**What is expected:** In the rows below, copy out verbatim every line from the one containing "Click the 升级 - 第一阶段 page title" through the one containing "Open the widget", including both of those lines.

━━━ Record set

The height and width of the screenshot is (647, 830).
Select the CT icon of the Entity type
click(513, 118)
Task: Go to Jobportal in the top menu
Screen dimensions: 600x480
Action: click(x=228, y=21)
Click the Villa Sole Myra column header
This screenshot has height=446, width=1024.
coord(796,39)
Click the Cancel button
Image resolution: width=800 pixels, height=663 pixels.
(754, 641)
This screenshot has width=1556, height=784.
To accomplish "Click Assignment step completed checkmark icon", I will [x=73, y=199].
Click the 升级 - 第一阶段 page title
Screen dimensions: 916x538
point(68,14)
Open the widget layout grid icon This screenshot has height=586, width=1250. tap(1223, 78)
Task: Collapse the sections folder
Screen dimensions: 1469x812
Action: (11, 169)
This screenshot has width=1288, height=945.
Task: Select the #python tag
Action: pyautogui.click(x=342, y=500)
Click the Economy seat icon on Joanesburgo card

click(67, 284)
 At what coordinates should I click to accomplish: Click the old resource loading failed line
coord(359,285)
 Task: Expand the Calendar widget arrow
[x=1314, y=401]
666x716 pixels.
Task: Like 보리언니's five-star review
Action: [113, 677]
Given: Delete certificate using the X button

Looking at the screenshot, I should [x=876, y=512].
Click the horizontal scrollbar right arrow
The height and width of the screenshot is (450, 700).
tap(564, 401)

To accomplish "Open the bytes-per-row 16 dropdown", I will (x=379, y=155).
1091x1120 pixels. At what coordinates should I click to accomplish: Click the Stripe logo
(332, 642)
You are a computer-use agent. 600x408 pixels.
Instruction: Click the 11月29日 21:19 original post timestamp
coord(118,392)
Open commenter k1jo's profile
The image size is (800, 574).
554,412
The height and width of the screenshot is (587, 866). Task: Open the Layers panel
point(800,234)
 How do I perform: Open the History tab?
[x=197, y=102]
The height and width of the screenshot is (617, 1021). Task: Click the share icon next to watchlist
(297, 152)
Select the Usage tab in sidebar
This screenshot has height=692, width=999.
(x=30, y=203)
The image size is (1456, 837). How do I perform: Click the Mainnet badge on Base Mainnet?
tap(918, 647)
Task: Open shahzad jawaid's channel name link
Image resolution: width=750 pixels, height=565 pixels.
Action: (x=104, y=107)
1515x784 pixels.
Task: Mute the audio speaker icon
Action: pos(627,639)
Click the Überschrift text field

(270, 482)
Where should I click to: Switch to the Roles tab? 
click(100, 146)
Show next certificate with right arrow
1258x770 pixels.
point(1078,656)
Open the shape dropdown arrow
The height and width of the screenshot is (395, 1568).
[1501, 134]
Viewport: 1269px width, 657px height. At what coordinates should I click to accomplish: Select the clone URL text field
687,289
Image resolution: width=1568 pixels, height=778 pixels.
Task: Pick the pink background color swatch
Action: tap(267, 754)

━━━━━━

**Right answer:**
Click the 升级 - 第一阶段 page title
Screen dimensions: 916x538
point(68,14)
Open the widget layout grid icon This screenshot has height=586, width=1250. tap(1223, 78)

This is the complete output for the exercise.